आईएसएसएन: 2375-4508
Rosa Vanyan, Nataliya Dolgushina, Andrey Donnikov, Ekaterina Shubina, Natalia Usman, Maria Kuznetsova and Gennady Sukhikh
Background: Poor ovarian response represents a major negative contribution to the efficacy of In vitro fertilization programs. It has been shown that specific nucleotide sequence variants of BMP15 gene, which encodes the growth factor specifically expressed by oocytes to regulate follicle development, are related to certain forms of ovarian dysfunction. The aim of the study was to search for novel variants related to poor ovarian response phenotypes by means of exon sequencing, and also to check possible relations of already known BMP15 variants to this particular form of ovarian insufficiency.
Methods: A total of 150 patients (65 women with poor ovarian response and 85 women with normal ovarian response as a control group) participated in this retrospective case-control study. All patients received ovarian stimulation according to the protocol with follicle-stimulating hormone and gonadotropin-releasing hormone antagonist. Genotyping was carried out by polymerase chain reaction with consequent readout of melting curves by means of modified kissing probes assay. Statistical tests were two-sided, with percent values compared by χ2 test and associations measured by odds ratio.

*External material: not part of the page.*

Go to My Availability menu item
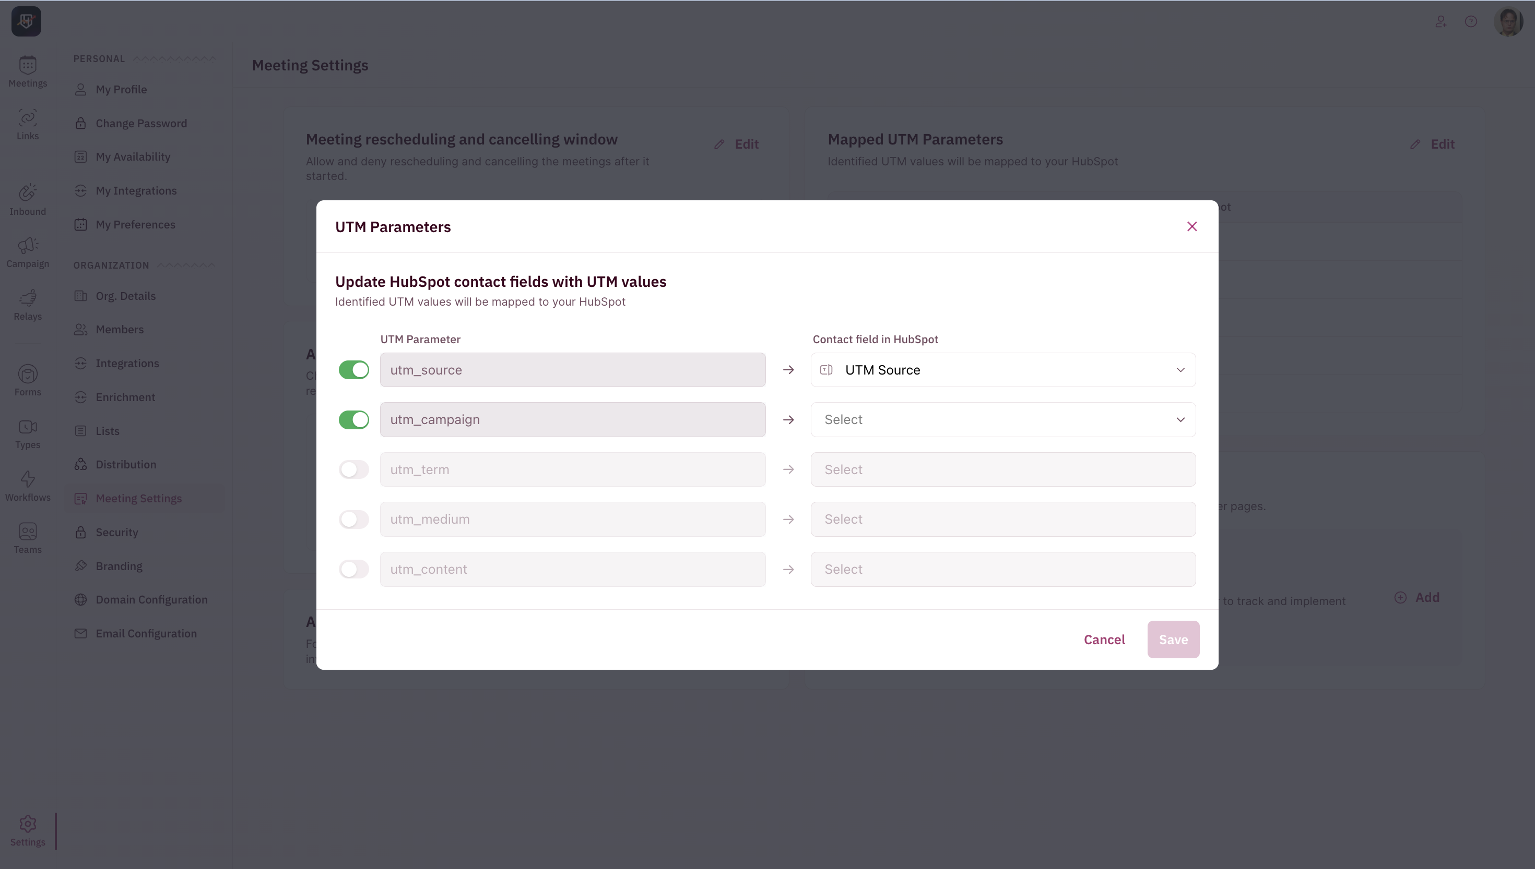pos(133,157)
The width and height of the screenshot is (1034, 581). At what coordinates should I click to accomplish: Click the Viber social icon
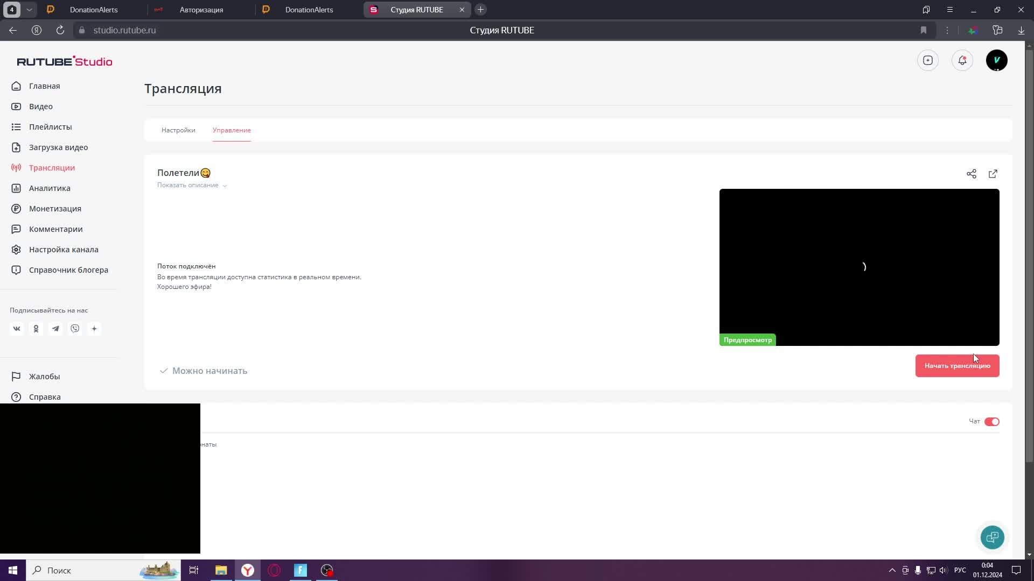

Results: Two novel single nucleotide polymorphisms of BMP15 were revealed by exon sequencing. Of these, the c.607 C>T substitution was found only in the control group. In contrast, the novel single nucleotide deletion c.-8 delC in the 5’ non-coding region of BMP15 mRNA was significantly more common in the poor ovarian response group. For the previously known sequence variants, the statistical analysis revealed associations of poor ovarian response with two single nucleotide substitutions, the exonic c.308 A>G and the intronic c.328+905 A>G.
Conclusion: Two novel variants of BMP15, both of plausible clinical relevance, were found in this study. Examination of larger patient cohorts is required to further elucidate their connection with the phenomenon of poor ovarian response in In vitro fertilization programs.